Hoje encontrei-te desfrutando um café em toda a sua intelectualidade. Pedi um capuccino - large with chocolate on top - alojei-me no assento de frente à seu reflexo no vidro lateral, abri o Caio Fernando Abreu - presente de aniversário de mamãe - na espera de qualquer movimento. Passaram-se uma hora e trinta minutos. Findei o café, ensejei e pensei que talvez fosse mais imeterato deixa-lo, voltar para casa e namorar minha solidão.
À seu consentimento, penso, sou apenas uma menina interessante aos seus recém completados sete mil e trezentos dias de vida em um visual quase masculino - se não fosse pela suave maquiagem feminina - com propensão à fofura e conversa amigável em seus flertes discretos, talvez até mais recatados do que os de todas as outras.

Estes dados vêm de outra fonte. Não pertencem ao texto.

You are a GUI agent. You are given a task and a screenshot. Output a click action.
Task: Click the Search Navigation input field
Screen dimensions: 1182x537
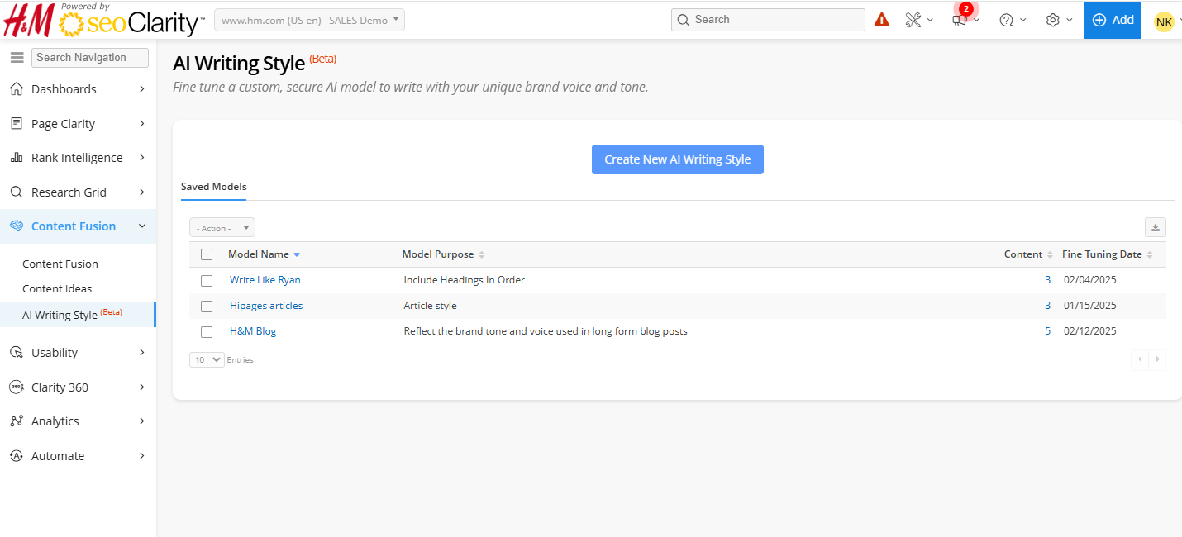(x=89, y=57)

Tenho certeza que contentaria-se ao conhecer-me melhor, como na vez em que contei sobre o apreço que tenho por Jefferson Airplane. Sentiria-se o guri mais feliz do planeta ao adentrar meu recanto, deparar-se com os pôsteres pra mais de metro do Led ou Yellow Submarine, escolher o Jazz de Eddie Condon e depois a sua favorita, Astrud, deitando-se de bucho para cima em meu carpete cor de grafita, como em seus passados vinte anos.
“Ai, menina. Se eu tivesse vinte anos, dispensaria sua companheira e fugiria pro aconchego do teu lar. Deitaria-te em meu peito onde o coração bate acelerado. Apertadinho, juntinho, assim entre cheiros de seu Marlboro Light, minha cigarrilha, seu doce Salvador Dali e o meu perfume de homem em fim de Outono. Te lecionaria na arte dos botões, mixagens e produções, que você ainda está a aprender. Me cantarias algum Vinícius ou Caetano ao violão e eu a acompanharia com a doce escaleta vermelha - que não haveria de caber melhor à você. Passariamos frio na varanda, sem nada mais importar pois temos luzes natalinas e sorvetes de crème com chocolate. Arremessaríamos bitucas de cigarro sob a cabeça de senhoras negras à passar pela rua ao entardecer, por acidente e correríamos para o lado de dentro, usando o fato como desculpa, mas na verdade tendo como maior razão a atração sem idade dos corpos desbotados em cor pela distância da pátria mãe gentil. Sairíamos atrasados para o lugar onde sou empregado e você finge que aprende algo com o Barba Ruiva, sem caber de imaginar à ninguém o que se passa em nossa poesia.
Ah, pequena… Cuida do que é teu. Tenho um filho e uma vida já pronta para cuidar. Você despencou de pára-quedas neste mundo. Aproveita e fica bem que o mundo ainda é bem maior que tudo isso”.